So, we do have to be really careful not to be overly rosy optimistic after this July print. It's, you know, it's possible that this thing will be revised down. However, I don't think anybody's saying, well, it's going to be revised to be negative, a net negative. I mean, that's clearly not going to happen. I think one of the things that's really helpful to think about is the labor market is slowing in a really nice decelerating factor. So, Jeff, we were just joking about our kids, yours are a little bit behind me. Mine's turning 14 this weekend. You know, he's a boy. When he gets behind the wheel, one of the things that I'm going to have to really work on is, hey, look, you get to a red light, you get to a stop sign, don't slam on the brakes. Nobody likes that.

You want to decelerate slowly. And if you average out some of the most recent labor market stats, particularly the July one, and you kind of do a six-month moving average, you see a really nice classic mature driving pattern going right into that stop sign. It's slowing down and not crunching to and screeching to a halt. That's what we'd like to see, you know, as I watch the Fed relative to some of the pressures there. But this graph is basically saying, in addition to what I just highlighted on the labor market report, you also need to factor in that the recovery is still about 5 million away from trend. Look at that orange line. We want the labor market numbers to have about, you know, 155 million. We don't want about 150 in change, but 155 and change.

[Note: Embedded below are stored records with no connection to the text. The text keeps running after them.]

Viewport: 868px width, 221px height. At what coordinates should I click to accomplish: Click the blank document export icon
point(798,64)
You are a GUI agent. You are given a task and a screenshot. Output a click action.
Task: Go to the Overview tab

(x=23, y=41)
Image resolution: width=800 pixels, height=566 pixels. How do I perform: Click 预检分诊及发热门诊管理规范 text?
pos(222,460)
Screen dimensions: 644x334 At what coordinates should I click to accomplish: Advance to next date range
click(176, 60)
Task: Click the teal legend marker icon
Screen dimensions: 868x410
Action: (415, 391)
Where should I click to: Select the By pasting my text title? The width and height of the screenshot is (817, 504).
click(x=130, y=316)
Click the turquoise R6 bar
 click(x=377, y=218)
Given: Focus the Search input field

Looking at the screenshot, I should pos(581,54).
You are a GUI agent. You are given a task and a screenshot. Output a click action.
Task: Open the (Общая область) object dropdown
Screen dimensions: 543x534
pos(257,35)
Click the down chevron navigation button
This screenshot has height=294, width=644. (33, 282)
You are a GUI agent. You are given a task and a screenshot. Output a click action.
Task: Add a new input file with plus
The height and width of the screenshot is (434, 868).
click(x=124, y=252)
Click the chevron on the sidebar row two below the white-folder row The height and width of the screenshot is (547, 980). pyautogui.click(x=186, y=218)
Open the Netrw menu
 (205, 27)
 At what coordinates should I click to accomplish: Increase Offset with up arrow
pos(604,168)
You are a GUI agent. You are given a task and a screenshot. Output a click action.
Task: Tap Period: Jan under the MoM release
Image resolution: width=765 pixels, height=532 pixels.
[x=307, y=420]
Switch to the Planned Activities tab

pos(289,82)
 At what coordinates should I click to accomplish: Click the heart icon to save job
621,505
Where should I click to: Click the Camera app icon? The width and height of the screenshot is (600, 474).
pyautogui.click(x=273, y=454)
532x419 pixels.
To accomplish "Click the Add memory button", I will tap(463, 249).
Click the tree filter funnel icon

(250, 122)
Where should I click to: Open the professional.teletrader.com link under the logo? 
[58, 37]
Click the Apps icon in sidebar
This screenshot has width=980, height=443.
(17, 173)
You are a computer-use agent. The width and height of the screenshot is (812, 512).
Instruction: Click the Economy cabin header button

And so, this is a little concerning because it's the folks that have not reentered, they're on the sidelines, they're not looking for work, hence they're not counted in the unemployed. That's why this unemployment rate is so low, frustratingly low because folks are not looking for work, so they're not counted in the labor force. So, there you have it. That's, that's kind of the big picture from the labor market. But I think, you know, we didn't talk too much about this, Jeff, but the title of this podcast is referencing our Midyear Outlook. So, we talk about turbulence, we talk about landing, we got that beautiful plane picture coming onto the runway. Is the soft-landing still possible? And my argument is given, I just talked about the fact that the labor market is slowing in a real classic nice way, the soft landing, I think still is possible. Not a done deal, but still possible.

Jeff Buchbinder:

Nice tie in there for the Midyear Outlook, which is where that last graphic came from, of course, with the guy on the LPL gear landing.

Dr. Jeffrey Roach:

By the way. Yeah, I wanted to point out he even had an LPL branded hat, which I thought was pretty classy. Our marketing team did a great job with that.

Jeff Buchbinder:

That is cool. I actually have a hat like that. So, good stuff from marketing, check out our Midyear Outlook, if you haven't already. These charts that we're going through now on the jobs report are actually in the Weekly Market Commentary, which we just put out on lpl.com yesterday. I actually tweeted out the link to that just a little bit before we started recording this this morning. It is August 9 as we are recording.

So, let's move forward. Jeff, the next chart you put in the weekly on this jobs report is where have all the workers gone? You alluded to this right, that a lot of people are still on the sidelines not joining the labor force, which is making it tougher to alleviate wage pressures.

Dr. Jeffrey Roach:

Right. And it's not just from the BLS, this theme is still showing up and loud and clear here in some of the other measures, particularly from the National Federation of Independent Businesses, NFIB released a small business optimism index this morning. Again, we're recording on Tuesday the ninth. And NFIB gives us some great metrics. And what I looked at, in fact, I shared this with some of the colleagues, here is small businesses across the country are still saying one of the most challenging problems right now for small businesses is finding qualified workers.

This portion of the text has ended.